[TRIBUNE] – A quand une vraie lutte contre le racisme au sein des forces de l’ordre ?

Libération – 27 avril 2020

 

Les propos racistes tenus par des policiers, dimanche, sur les rives de l’Ile-Saint-Denis n’ont rien d’un «dérapage» isolé. C’est un problème structurel qui renvoie aux logiques de maintien de l’ordre, aux pratiques des hiérarchies et aux discours institutionnels face au racisme.

Aux premières heures de ce dimanche 26 avril, une scène fugace aurait pu laisser penser que nous étions replongés dans la France des années 1960 ou 1970. Au bord de l’une des rives de l’Île-Saint-Denis que baigne la Seine, des agents de la police nationale marchent avec, à leurs côtés, un homme qu’ils ont interpellé. Ils viennent de le repêcher après que ce dernier a sauté dans le fleuve pour tenter de leur échapper.

Scène « banale » d’une activité policière nocturne. Mais ces agents en poste au commissariat d’Asnières-sur-Seine ne se contentent pas de marcher. Ils parlent, hélas ! Et que disent-ils, dans leurs phrases amusées ? « Un bicot comme ça, ça ne nage pas. (…) Ça coule, tu aurais dû lui accrocher un boulet au pied. »

Mais nous ne sommes pas dans les années de la Guerre d’Algérie et de ses remugles antiarabes. Pas plus qu’il n’y a la caméra d’Yves Boisset en train de filmer une scène de Dupont-Lajoie. Il s’agit d’une scène réelle et actuelle, qui met aux prises un homme venu d’Egypte et des agents au racisme grossier et hilare. Des agents dont l’(in)culture ne leur permet sans doute pas d’entrevoir le moindre rapprochement entre, d’un côté, la scène dont ils sont les protagonistes et, de l’autre, notre cinéma d’auteur ou l’histoire de notre Empire défunt dont l’un des derniers épisodes se déroula le 17 octobre 1961, lorsque des Algériens furent noyés dans la Seine par des agents de la police de Papon.

....

— PETITE TÂCHE 1 —
Dans la tribune sur le racisme dans la police, à quel commissariat étaient rattachés les agents ?
— PETITE TÂCHE 2 —
Reprenez la tribune sur le racisme dans la police juste après sa dernière phrase.

— INFORMATIONS AFFICHÉES —
....

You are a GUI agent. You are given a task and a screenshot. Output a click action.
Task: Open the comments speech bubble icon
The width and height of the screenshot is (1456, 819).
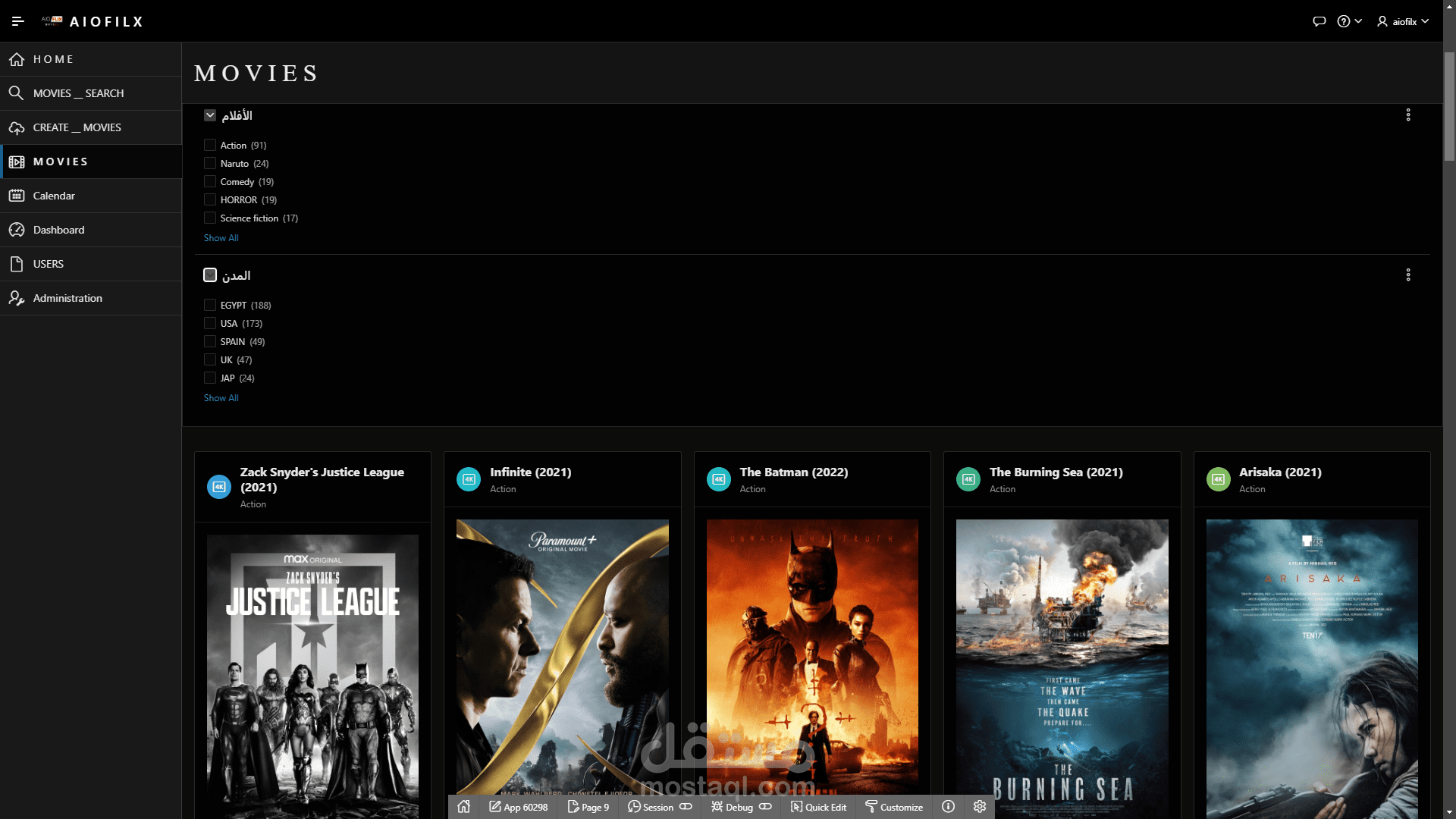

....

— RÉPONSE FINALE 1 —
Au commissariat d'Asnières-sur-Seine.

— RÉPONSE FINALE 2 —
Nous pourrions ici parler de la longue suite de violences qui ont émaillé l’activité de la police ces dernières années, en y incluant les personnes aux yeux crevés ou aux mains arrachées lors du mouvement des Gilets jaunes ou les cortèges syndicalistes bousculés ou molestés.

Bien que pertinents, je ne les évoquerai pas car leur réalité a été énoncée par le pouvoir politique qui, à contrecœur et avec retard, en reconnut l’anormalité du bout des lèvres présidentielles. Au point, du bout des mêmes lèvres, de demander au ministre de l’Intérieur d’élaborer des préconisations en matière de déontologie.

Je préfère ici me concentrer sur une réalité à laquelle est opposé un tenace déni et dont la simple énonciation produit autant d’effets à l‘endroit de celles et ceux qui sont interpellés qu’un pet sonore en pleine célébration d’un baptême : le racisme au sein des forces de l’ordre.

Depuis plusieurs années, des faits dramatiques se sont produits à l’endroit des personnes d’origine immigrée, souvent résidentes de quartiers populaires. La mort – par peur de la police – de Zyed et Bouna, la mort d’Adama Traoré, les blessures infligées à Théo… A chacune de ces « affaires », l’analyse du racisme et de la vision dégradée des habitants des quartiers populaires au sein des forces de l’ordre fut repoussée par les différents pouvoirs, quelles que furent les circonvolutions empruntées. Pourtant, si ces événements eurent autant de retentissement, c’est parce qu’ils faisaient écho chez nombre de citoyens à des interactions avec les forces de l’ordre trop souvent perçues, non sans raison, comme empreintes de racisme. Que ce dernier se traduise par des mots, du surplomb, de l’humiliation ou de l’irrespect.

Je connais toutes les parades discursives qui se déploient avec une fainéante frénésie lorsque ce racisme est évoqué.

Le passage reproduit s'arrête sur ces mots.